**Entries supplied:**
-- begin --

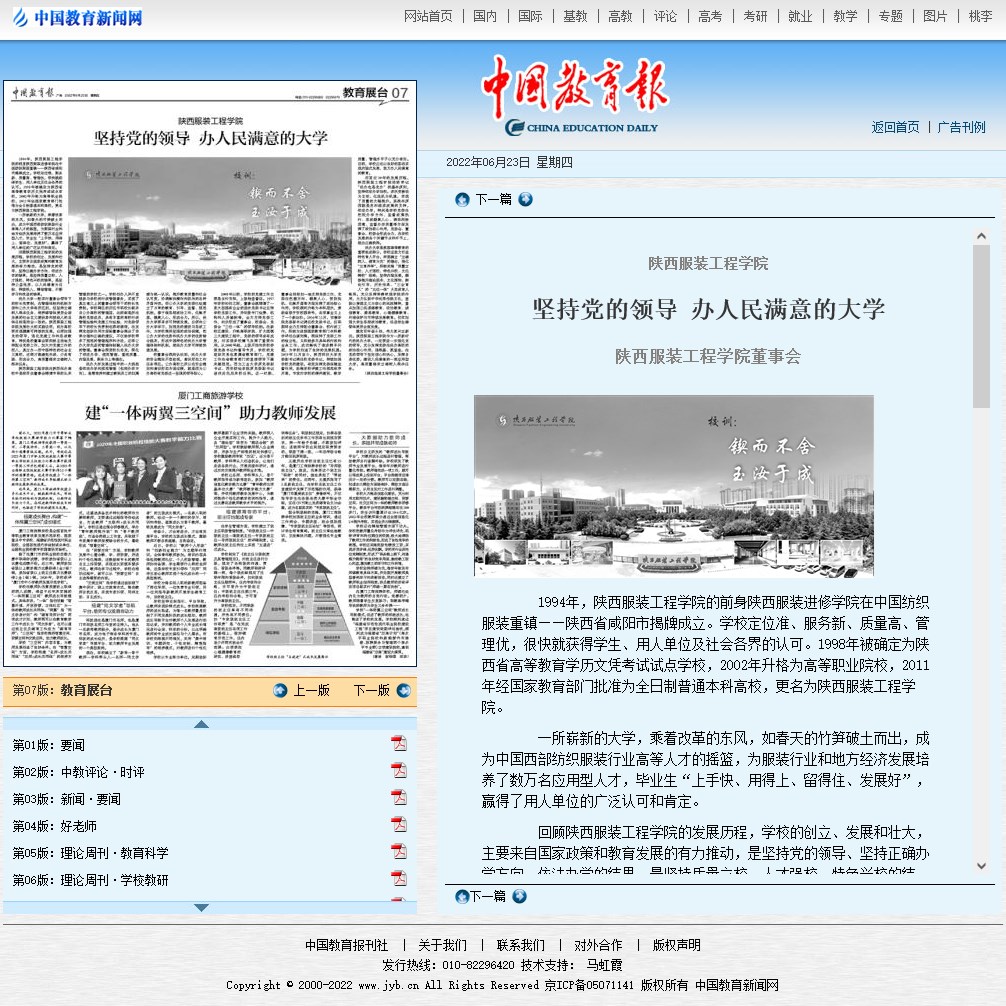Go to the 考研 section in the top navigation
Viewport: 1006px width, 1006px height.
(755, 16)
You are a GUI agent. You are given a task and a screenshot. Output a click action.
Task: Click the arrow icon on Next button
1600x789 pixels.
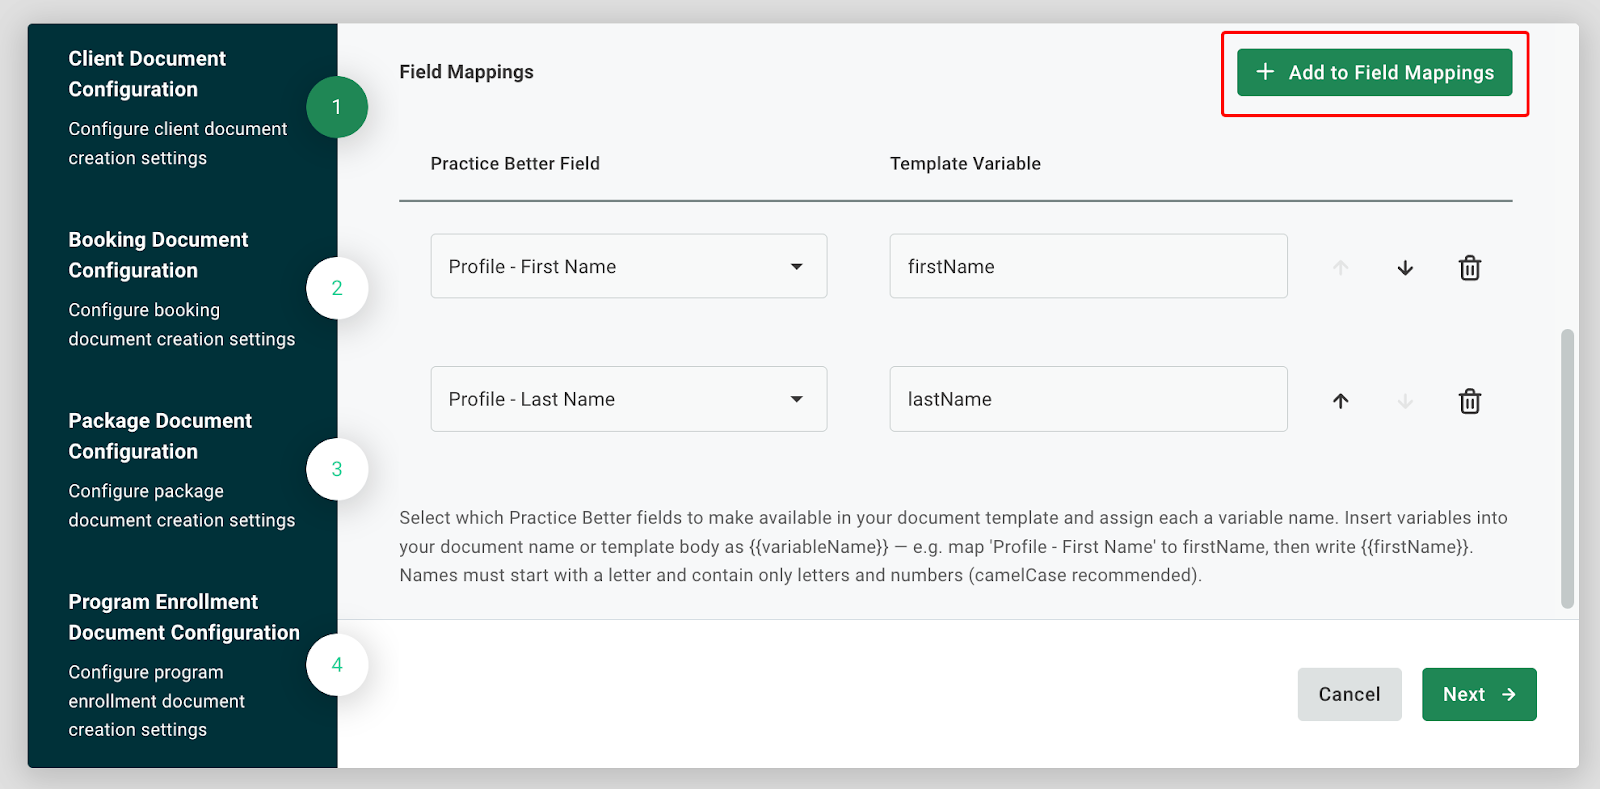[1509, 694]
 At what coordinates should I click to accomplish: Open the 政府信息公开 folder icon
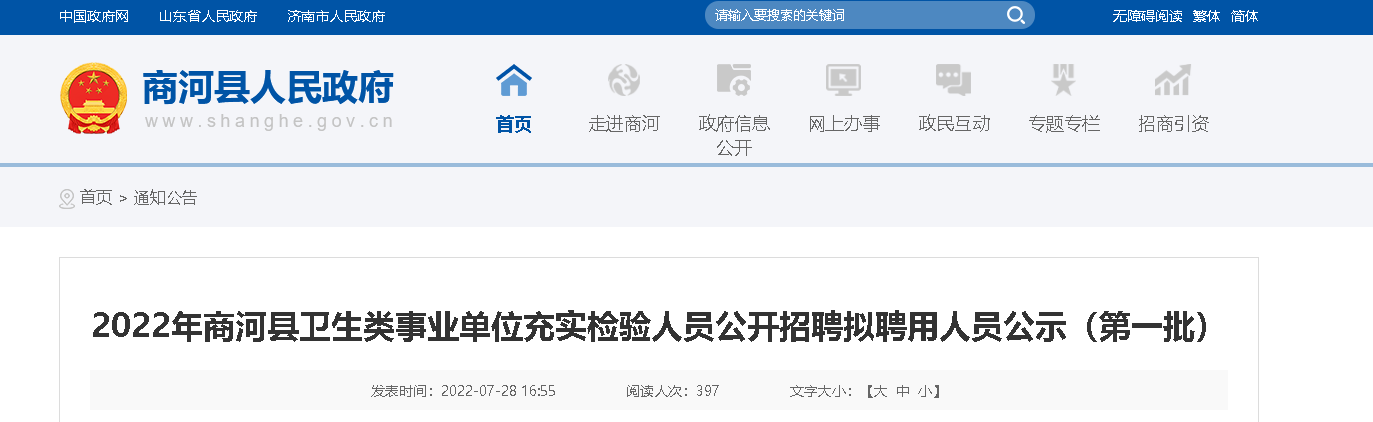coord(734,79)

-- end --
-- begin --

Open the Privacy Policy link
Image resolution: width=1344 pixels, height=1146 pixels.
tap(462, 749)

-- end --

**Short exercise:** Repeat the listing word for word, beginning at the line containing "You are a GUI" and ending with the line containing "coord(734,79)". Include both of those lines, and omit the pictures.

**Task result:**
You are a GUI agent. You are given a task and a screenshot. Output a click action.
Task: Click the arrow icon on Next button
1600x789 pixels.
[1509, 694]
 At what coordinates should I click to accomplish: Open the 政府信息公开 folder icon
coord(734,79)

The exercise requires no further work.